**Task statement:** Every entry is to be printed again precisely as given.

**Material for this exercise:**
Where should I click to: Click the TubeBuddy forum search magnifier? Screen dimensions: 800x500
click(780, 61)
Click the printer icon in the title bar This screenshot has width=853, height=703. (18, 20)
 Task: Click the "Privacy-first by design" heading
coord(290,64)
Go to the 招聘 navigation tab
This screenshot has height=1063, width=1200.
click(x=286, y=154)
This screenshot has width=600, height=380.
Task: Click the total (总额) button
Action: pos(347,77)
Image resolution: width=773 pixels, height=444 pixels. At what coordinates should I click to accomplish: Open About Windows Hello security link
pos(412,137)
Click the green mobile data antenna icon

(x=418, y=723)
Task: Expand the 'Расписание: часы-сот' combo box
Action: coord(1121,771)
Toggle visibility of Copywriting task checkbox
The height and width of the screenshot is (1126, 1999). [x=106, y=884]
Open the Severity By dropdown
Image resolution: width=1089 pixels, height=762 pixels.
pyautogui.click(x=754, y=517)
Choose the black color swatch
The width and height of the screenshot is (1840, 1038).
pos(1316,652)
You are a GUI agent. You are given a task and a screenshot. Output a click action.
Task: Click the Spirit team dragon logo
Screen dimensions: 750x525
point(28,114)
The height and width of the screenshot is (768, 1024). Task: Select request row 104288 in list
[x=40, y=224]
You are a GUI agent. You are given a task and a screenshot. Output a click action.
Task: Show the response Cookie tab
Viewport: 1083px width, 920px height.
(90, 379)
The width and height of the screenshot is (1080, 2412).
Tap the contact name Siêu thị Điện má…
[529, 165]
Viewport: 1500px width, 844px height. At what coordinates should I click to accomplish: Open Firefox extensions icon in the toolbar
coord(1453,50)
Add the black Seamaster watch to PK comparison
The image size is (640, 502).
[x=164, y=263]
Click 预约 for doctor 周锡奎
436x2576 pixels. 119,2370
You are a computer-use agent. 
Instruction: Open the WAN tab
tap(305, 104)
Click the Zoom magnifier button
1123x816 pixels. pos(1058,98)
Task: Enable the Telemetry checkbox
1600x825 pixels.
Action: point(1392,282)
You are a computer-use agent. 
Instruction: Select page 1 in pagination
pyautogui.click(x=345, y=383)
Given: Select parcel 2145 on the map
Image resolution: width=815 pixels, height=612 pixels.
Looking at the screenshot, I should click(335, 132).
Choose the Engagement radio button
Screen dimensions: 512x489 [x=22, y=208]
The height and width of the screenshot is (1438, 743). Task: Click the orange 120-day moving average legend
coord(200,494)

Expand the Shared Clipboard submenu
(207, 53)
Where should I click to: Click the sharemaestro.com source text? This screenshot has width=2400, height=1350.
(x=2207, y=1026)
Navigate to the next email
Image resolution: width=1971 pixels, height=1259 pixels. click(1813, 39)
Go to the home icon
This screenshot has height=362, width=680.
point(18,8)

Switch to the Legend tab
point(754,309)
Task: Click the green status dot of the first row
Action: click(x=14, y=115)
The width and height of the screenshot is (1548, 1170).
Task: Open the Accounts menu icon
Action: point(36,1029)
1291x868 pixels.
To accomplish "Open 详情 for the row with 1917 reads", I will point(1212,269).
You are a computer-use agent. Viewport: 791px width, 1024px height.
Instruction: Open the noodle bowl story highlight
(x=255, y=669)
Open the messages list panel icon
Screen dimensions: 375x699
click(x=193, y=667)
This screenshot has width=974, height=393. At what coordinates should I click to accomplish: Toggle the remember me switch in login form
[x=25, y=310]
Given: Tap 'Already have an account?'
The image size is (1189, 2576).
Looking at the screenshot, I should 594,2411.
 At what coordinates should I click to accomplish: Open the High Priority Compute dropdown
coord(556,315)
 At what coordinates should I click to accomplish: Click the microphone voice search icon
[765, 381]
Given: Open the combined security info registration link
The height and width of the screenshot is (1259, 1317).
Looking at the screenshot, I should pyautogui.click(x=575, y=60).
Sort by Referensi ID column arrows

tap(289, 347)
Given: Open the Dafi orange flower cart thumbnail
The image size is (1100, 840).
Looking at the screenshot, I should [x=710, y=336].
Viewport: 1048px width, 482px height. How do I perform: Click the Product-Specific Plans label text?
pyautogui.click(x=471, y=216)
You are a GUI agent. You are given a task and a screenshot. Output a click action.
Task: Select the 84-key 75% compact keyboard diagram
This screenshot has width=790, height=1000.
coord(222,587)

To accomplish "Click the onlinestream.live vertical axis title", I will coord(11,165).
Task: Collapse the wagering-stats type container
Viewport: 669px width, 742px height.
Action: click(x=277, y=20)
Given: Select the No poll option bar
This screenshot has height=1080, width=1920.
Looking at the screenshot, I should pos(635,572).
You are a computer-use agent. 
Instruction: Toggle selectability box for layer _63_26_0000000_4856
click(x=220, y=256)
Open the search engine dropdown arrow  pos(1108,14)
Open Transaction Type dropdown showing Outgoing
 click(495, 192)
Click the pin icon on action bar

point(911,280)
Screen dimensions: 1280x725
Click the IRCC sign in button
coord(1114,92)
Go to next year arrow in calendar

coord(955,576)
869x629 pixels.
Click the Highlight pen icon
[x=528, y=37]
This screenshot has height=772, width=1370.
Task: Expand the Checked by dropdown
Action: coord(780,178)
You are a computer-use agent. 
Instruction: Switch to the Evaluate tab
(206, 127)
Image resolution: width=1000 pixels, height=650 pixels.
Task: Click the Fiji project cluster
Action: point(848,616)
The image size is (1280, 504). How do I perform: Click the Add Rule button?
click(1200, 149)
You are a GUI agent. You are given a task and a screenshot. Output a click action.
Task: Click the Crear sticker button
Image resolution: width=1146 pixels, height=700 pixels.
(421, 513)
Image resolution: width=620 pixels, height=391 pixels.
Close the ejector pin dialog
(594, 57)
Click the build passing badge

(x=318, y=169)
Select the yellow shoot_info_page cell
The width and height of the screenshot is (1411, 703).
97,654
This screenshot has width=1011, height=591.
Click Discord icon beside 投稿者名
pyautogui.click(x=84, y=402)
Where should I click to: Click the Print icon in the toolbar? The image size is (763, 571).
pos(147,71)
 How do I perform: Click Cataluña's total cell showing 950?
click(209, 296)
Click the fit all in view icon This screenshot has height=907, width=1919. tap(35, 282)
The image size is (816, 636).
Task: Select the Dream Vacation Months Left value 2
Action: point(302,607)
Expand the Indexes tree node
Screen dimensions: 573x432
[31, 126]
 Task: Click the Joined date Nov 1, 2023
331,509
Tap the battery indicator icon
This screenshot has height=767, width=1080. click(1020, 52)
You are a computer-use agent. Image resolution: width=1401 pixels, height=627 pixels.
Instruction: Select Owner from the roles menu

**Exercise response:**
Where should I click to: Click the TubeBuddy forum search magnifier? Screen dimensions: 800x500
click(780, 61)
Click the printer icon in the title bar This screenshot has width=853, height=703. (18, 20)
 Task: Click the "Privacy-first by design" heading
coord(290,64)
Go to the 招聘 navigation tab
This screenshot has height=1063, width=1200.
click(x=286, y=154)
This screenshot has width=600, height=380.
Task: Click the total (总额) button
Action: pos(347,77)
Image resolution: width=773 pixels, height=444 pixels. At what coordinates should I click to accomplish: Open About Windows Hello security link
pos(412,137)
Click the green mobile data antenna icon

(x=418, y=723)
Task: Expand the 'Расписание: часы-сот' combo box
Action: coord(1121,771)
Toggle visibility of Copywriting task checkbox
The height and width of the screenshot is (1126, 1999). [x=106, y=884]
Open the Severity By dropdown
Image resolution: width=1089 pixels, height=762 pixels.
pyautogui.click(x=754, y=517)
Choose the black color swatch
The width and height of the screenshot is (1840, 1038).
pos(1316,652)
You are a GUI agent. You are given a task and a screenshot. Output a click action.
Task: Click the Spirit team dragon logo
Screen dimensions: 750x525
point(28,114)
The height and width of the screenshot is (768, 1024). Task: Select request row 104288 in list
[x=40, y=224]
You are a GUI agent. You are given a task and a screenshot. Output a click action.
Task: Show the response Cookie tab
Viewport: 1083px width, 920px height.
(90, 379)
The width and height of the screenshot is (1080, 2412).
Tap the contact name Siêu thị Điện má…
[529, 165]
Viewport: 1500px width, 844px height. At what coordinates should I click to accomplish: Open Firefox extensions icon in the toolbar
coord(1453,50)
Add the black Seamaster watch to PK comparison
The image size is (640, 502).
[x=164, y=263]
Click 预约 for doctor 周锡奎
436x2576 pixels. 119,2370
You are a computer-use agent. 
Instruction: Open the WAN tab
tap(305, 104)
Click the Zoom magnifier button
1123x816 pixels. pos(1058,98)
Task: Enable the Telemetry checkbox
1600x825 pixels.
Action: point(1392,282)
You are a computer-use agent. 
Instruction: Select page 1 in pagination
pyautogui.click(x=345, y=383)
Given: Select parcel 2145 on the map
Image resolution: width=815 pixels, height=612 pixels.
Looking at the screenshot, I should click(335, 132).
Choose the Engagement radio button
Screen dimensions: 512x489 [x=22, y=208]
The height and width of the screenshot is (1438, 743). Task: Click the orange 120-day moving average legend
coord(200,494)

Expand the Shared Clipboard submenu
(207, 53)
Where should I click to: Click the sharemaestro.com source text? This screenshot has width=2400, height=1350.
(x=2207, y=1026)
Navigate to the next email
Image resolution: width=1971 pixels, height=1259 pixels. click(1813, 39)
Go to the home icon
This screenshot has height=362, width=680.
point(18,8)

Switch to the Legend tab
point(754,309)
Task: Click the green status dot of the first row
Action: click(x=14, y=115)
The width and height of the screenshot is (1548, 1170).
Task: Open the Accounts menu icon
Action: point(36,1029)
1291x868 pixels.
To accomplish "Open 详情 for the row with 1917 reads", I will point(1212,269).
You are a computer-use agent. Viewport: 791px width, 1024px height.
Instruction: Open the noodle bowl story highlight
(x=255, y=669)
Open the messages list panel icon
Screen dimensions: 375x699
click(x=193, y=667)
This screenshot has width=974, height=393. At what coordinates should I click to accomplish: Toggle the remember me switch in login form
[x=25, y=310]
Given: Tap 'Already have an account?'
The image size is (1189, 2576).
Looking at the screenshot, I should 594,2411.
 At what coordinates should I click to accomplish: Open the High Priority Compute dropdown
coord(556,315)
 At what coordinates should I click to accomplish: Click the microphone voice search icon
[765, 381]
Given: Open the combined security info registration link
The height and width of the screenshot is (1259, 1317).
Looking at the screenshot, I should pyautogui.click(x=575, y=60).
Sort by Referensi ID column arrows

tap(289, 347)
Given: Open the Dafi orange flower cart thumbnail
The image size is (1100, 840).
Looking at the screenshot, I should [x=710, y=336].
Viewport: 1048px width, 482px height. How do I perform: Click the Product-Specific Plans label text?
pyautogui.click(x=471, y=216)
You are a GUI agent. You are given a task and a screenshot. Output a click action.
Task: Select the 84-key 75% compact keyboard diagram
This screenshot has width=790, height=1000.
coord(222,587)

To accomplish "Click the onlinestream.live vertical axis title", I will coord(11,165).
Task: Collapse the wagering-stats type container
Viewport: 669px width, 742px height.
Action: click(x=277, y=20)
Given: Select the No poll option bar
This screenshot has height=1080, width=1920.
Looking at the screenshot, I should pos(635,572).
You are a computer-use agent. 
Instruction: Toggle selectability box for layer _63_26_0000000_4856
click(x=220, y=256)
Open the search engine dropdown arrow  pos(1108,14)
Open Transaction Type dropdown showing Outgoing
 click(495, 192)
Click the pin icon on action bar

point(911,280)
Screen dimensions: 1280x725
Click the IRCC sign in button
coord(1114,92)
Go to next year arrow in calendar

coord(955,576)
869x629 pixels.
Click the Highlight pen icon
[x=528, y=37]
This screenshot has height=772, width=1370.
Task: Expand the Checked by dropdown
Action: coord(780,178)
You are a computer-use agent. 
Instruction: Switch to the Evaluate tab
(206, 127)
Image resolution: width=1000 pixels, height=650 pixels.
Task: Click the Fiji project cluster
Action: point(848,616)
The image size is (1280, 504). How do I perform: Click the Add Rule button?
click(1200, 149)
You are a GUI agent. You are given a task and a screenshot. Output a click action.
Task: Click the Crear sticker button
Image resolution: width=1146 pixels, height=700 pixels.
(421, 513)
Image resolution: width=620 pixels, height=391 pixels.
Close the ejector pin dialog
(594, 57)
Click the build passing badge

(x=318, y=169)
Select the yellow shoot_info_page cell
The width and height of the screenshot is (1411, 703).
97,654
This screenshot has width=1011, height=591.
Click Discord icon beside 投稿者名
pyautogui.click(x=84, y=402)
Where should I click to: Click the Print icon in the toolbar? The image size is (763, 571).
pos(147,71)
 How do I perform: Click Cataluña's total cell showing 950?
click(209, 296)
Click the fit all in view icon This screenshot has height=907, width=1919. tap(35, 282)
The image size is (816, 636).
Task: Select the Dream Vacation Months Left value 2
Action: point(302,607)
Expand the Indexes tree node
Screen dimensions: 573x432
[31, 126]
 Task: Click the Joined date Nov 1, 2023
331,509
Tap the battery indicator icon
This screenshot has height=767, width=1080. click(1020, 52)
You are a computer-use agent. Image resolution: width=1401 pixels, height=627 pixels.
Instruction: Select Owner from the roles menu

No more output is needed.